One of the questions about President Bush’s new housing plan is whether it creates more trouble for markets or less. Mr. Bush is offering to help families in danger of losing their homes by extracting promises from investors who own the mortgages to freeze adjustable rate loans, potentially forgoing interest rate increases that were part of the original loan contracts.
In other words, the President is choosing to injure one party — those to whom the money is due — in the name of helping another, the borrowers. Families in trouble, the president offered, could call a number for a private foundation — not a government office — to begin credit counseling: 1-888-995-HOPE. Mr. Bush explained his choice Thursday in the White House Roosevelt Room.
The room may have been named for Theodore, but the “Hope” line recalls Franklin Roosevelt’s New Deal. FDR also struggled with the trade off between debtors and creditors. Roosevelt was notorious for his disregard for lenders in credit markets. In his first inaugural, he dismissed them as “a generation of self seekers.” He also told citizens that his would be an era that transcended money. If that sounds weird, welcome to the start of the Great Depression.
“The money changers have fled from their high seats in the temple of our civilization,” FDR said. “We may now restore that temple to the ancient truths. The measure of the restoration lies in the extent to which we apply social values more noble than mere monetary profit.” Roosevelt himself spent a lot of energy abusing lenders, a fact which contributed to the duration of the Great Depression.
There were many areas where Roosevelt was far to Mr. Bush’s left. One was his abrogation of the gold clause in bonds (not that Mr. Bush has watched the gold price). Mr. Bush’s idea that borrowers call a private foundation, not a government office, for credit help comes straight out of the playbook of not Roosevelt but Herbert Hoover. The 31st president, an engineer by background and a careful Constitutionalist, stressed voluntarism by the private sector over government coercion.

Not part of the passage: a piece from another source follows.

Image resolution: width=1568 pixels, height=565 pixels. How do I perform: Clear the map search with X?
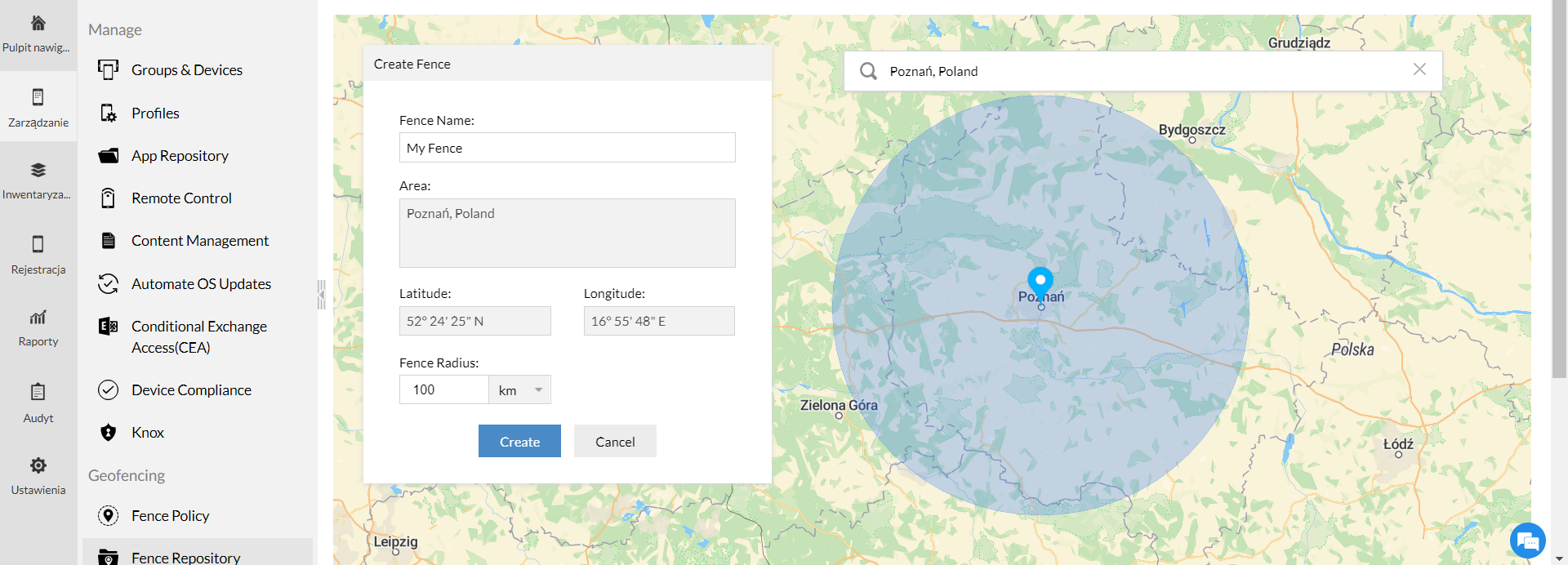coord(1419,70)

Mr. Bush also shows signs of treading to Roosevelt’s left. In FDR’s day, the interest-only loan was the rule. People had to refinance after five years. Rates varied dramatically from town to town. FDR detested at least this uncertainty. And so, a bit like Moses offering a tablet, he delineated the format for the modern fixed mortgage in a letter to Federal Housing Administrator James Moffett. “President Orders 5% Interest Rate on Housing Loans,” read the story in the New York Times on November 2, 1934.
The 5% rate, the 20 years that a borrower had to pay back the loan, the rule that he need put only 20% down — all these parameters, so familiar to us today, came from Roosevelt. His clarifying step reduced uncertainty. By postponing a true solution to the subprime problem, Mr. Bush is abusing the adjustable rate system. He is also moving toward making housing an entitlement question rather than a property question. Not even FDR went that far.